6. Copies of items seized: You are entitled to be told precisely what is being taken from your house. It is wise to insist on having copies of all the documents, and to take photographs of any item being removed before it leaves your house (even if those things have already been put into `evidence' bags). It is generally better to make physical copies of documents or to scan them, rather than to photograph them, as photographs can be distorted. If you have a photocopier with a sheet feeder it is much quicker than putting individual sheets on a scanner. You are entitled to challenge the removal of any item which does not appear to be covered by the terms of the search warrant.

7. Spring cleaning afterwards: The knowledge that police officers have gone through every room in the house and have taken photographs of everything, can leave you feeling as violated as if the house has been burgled. Take control of these feelings by having a major tidy up around the house after they've gone. Move the furniture around, put up new pictures, and do all the filing that you'd been putting off. Upgrade your mobile phone if they have insisted on taking full details of the serial numbers.

8. Recycle redundant electronic goods: Make sure, when upgrading any mobile phone, to dispose of the old handset rather than leave it in a desk drawer and forget about it. That can save the police wasting a huge amount of time packing it up as `evidence' for detailed technical investigation in a neat cardboard box, held in place with plastic ties, when it hasn't been used for years. The same goes for old laptop computers and old printers.

9. Attendant publicity: However discreet the police may be in searching your home, if you are in the public eye, the media will soon be very interested in the fact that your home has been searched.
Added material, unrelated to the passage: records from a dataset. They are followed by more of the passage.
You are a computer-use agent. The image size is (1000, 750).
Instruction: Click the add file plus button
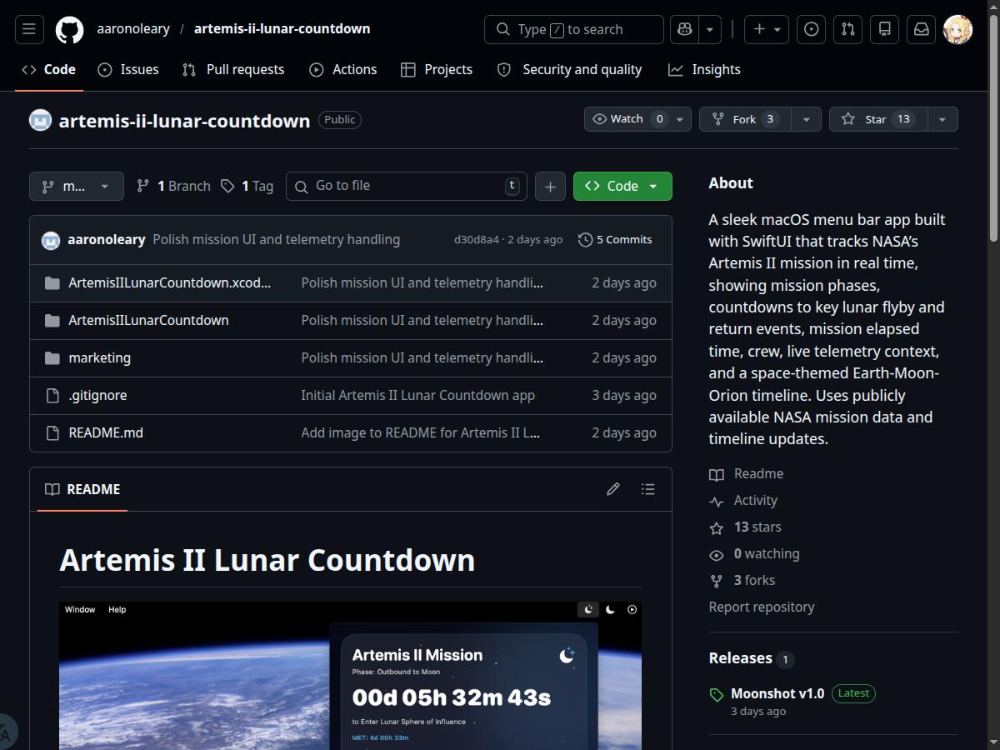(550, 186)
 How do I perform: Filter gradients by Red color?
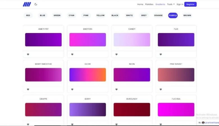tap(28, 15)
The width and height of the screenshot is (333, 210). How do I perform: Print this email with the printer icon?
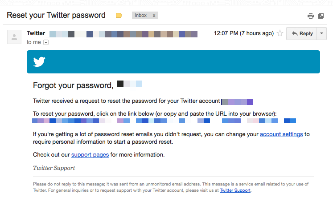pos(311,16)
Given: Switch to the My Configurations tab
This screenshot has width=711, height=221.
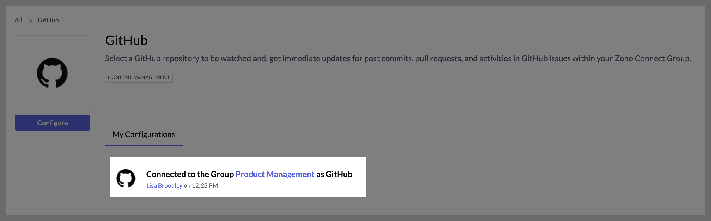Looking at the screenshot, I should (x=144, y=135).
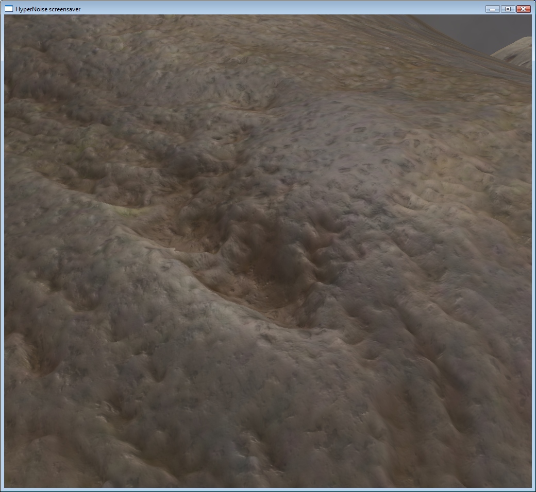Click the "HyperNoise screensaver" title text
The image size is (536, 492).
(48, 9)
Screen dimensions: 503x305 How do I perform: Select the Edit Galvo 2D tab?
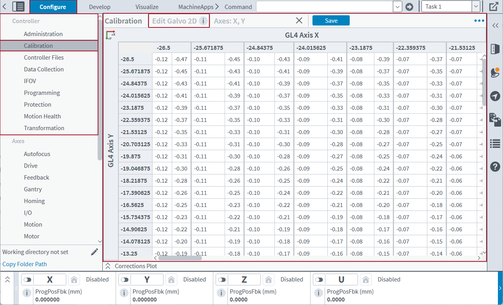coord(175,20)
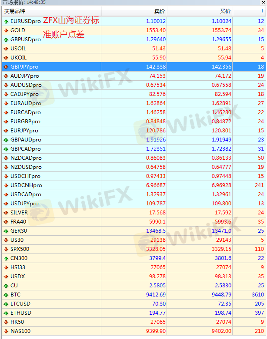This screenshot has height=339, width=267.
Task: Click the arrow icon beside USDCNHpro
Action: tap(6, 185)
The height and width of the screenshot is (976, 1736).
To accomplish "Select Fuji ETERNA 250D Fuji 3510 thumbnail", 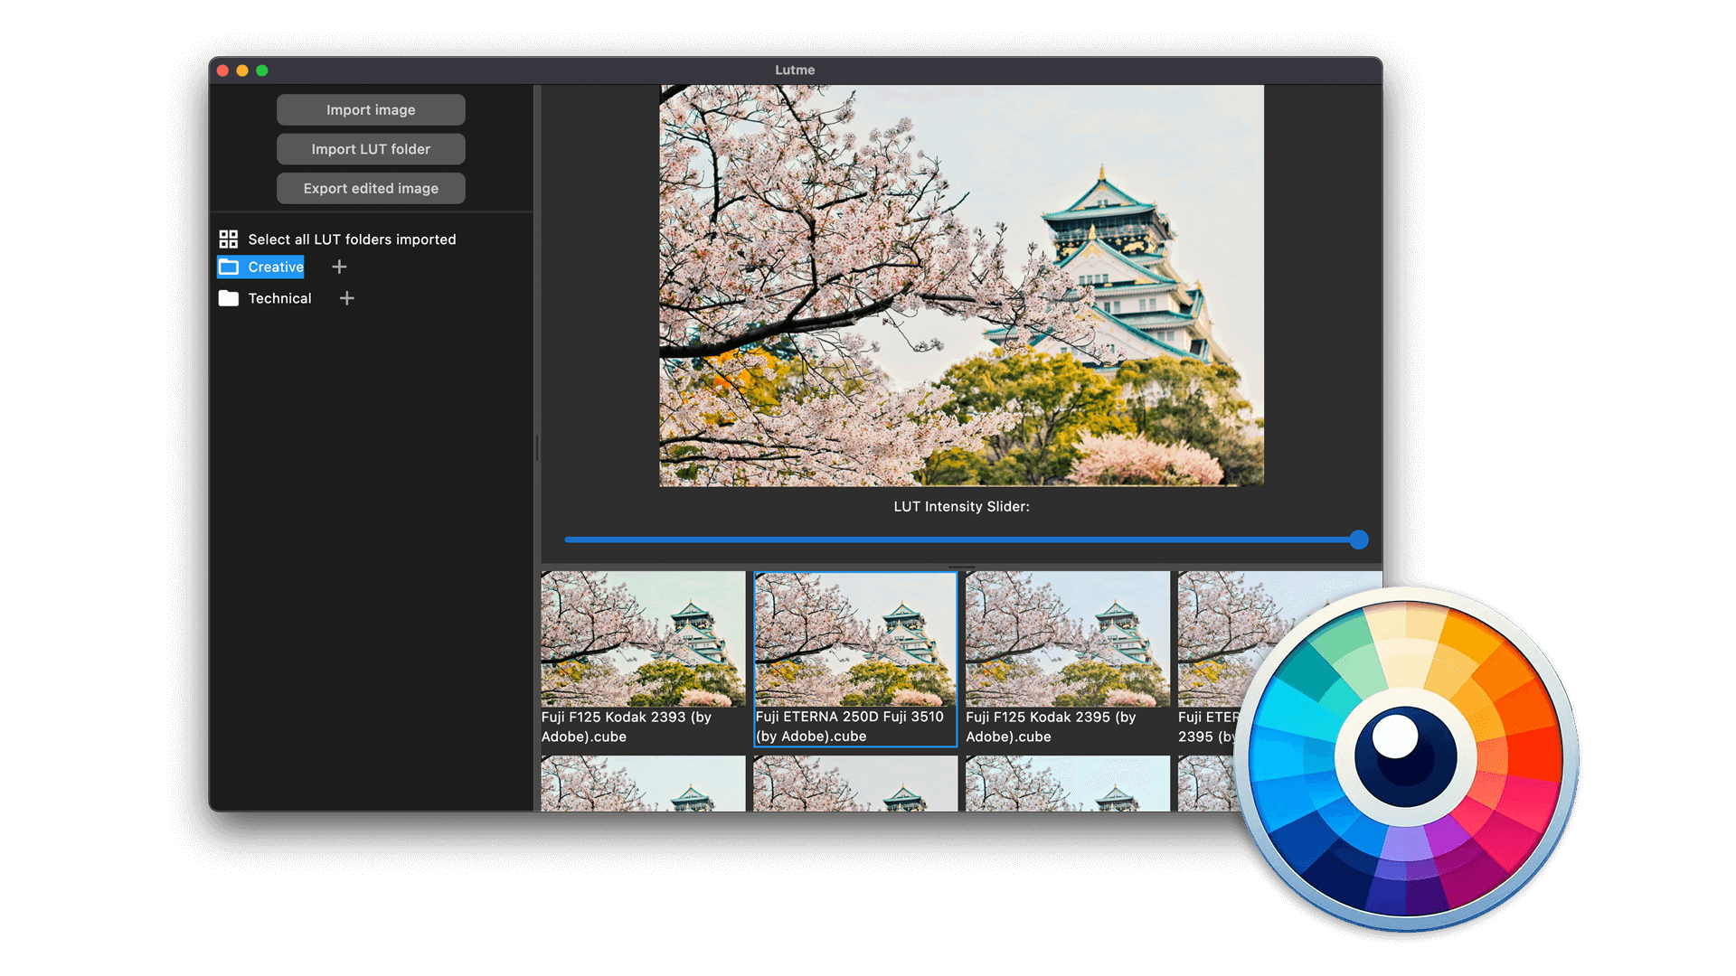I will click(855, 639).
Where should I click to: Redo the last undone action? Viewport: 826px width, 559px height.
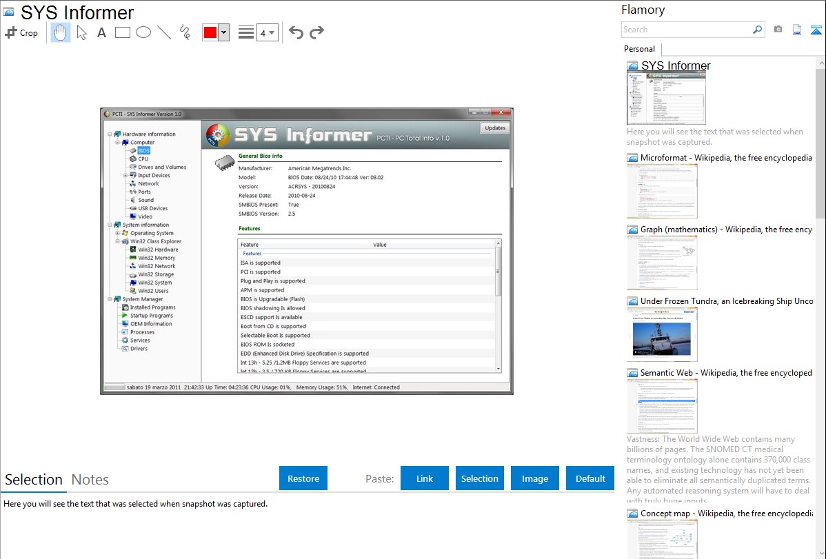(317, 32)
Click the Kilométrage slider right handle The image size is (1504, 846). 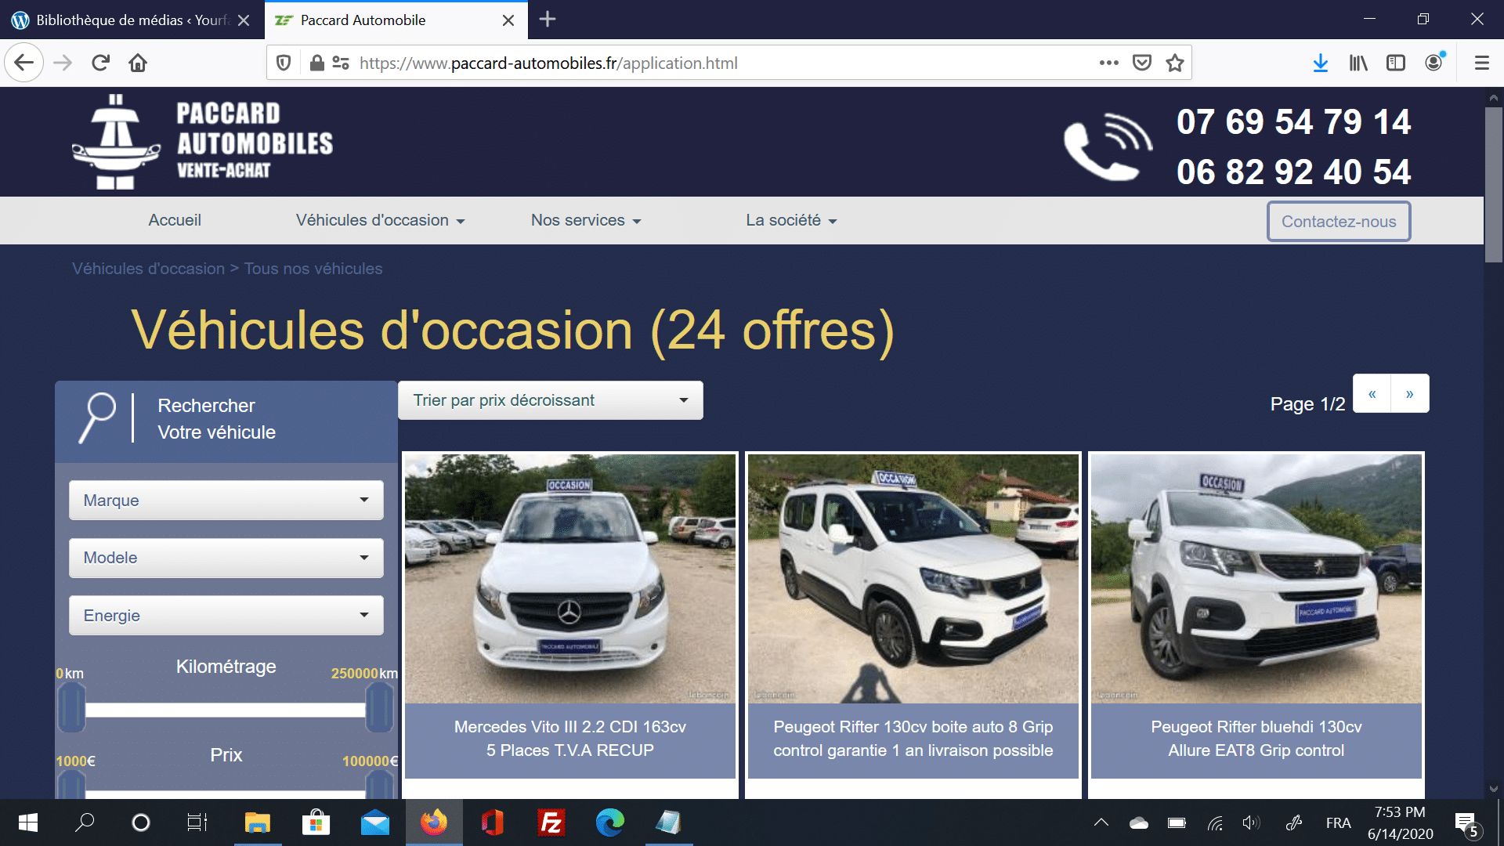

As a rule of thumb, the interest can be measured by the number of photographers camped outside your home at any moment. (If you ask them nicely, they will not take pictures of your children, but you may have to put up with some pretty unattractive pictures of yourself.)

10. Sources of photographs: A word of warning: if your children's friends have taken photographs of the whole family while on holiday, and put them on a site like Facebook, then it's very easy for newspapers to lift them to illustrate a story about you, even if you have been extremely careful not to supply family photographs to the press, to try to preserve some privacy for your children.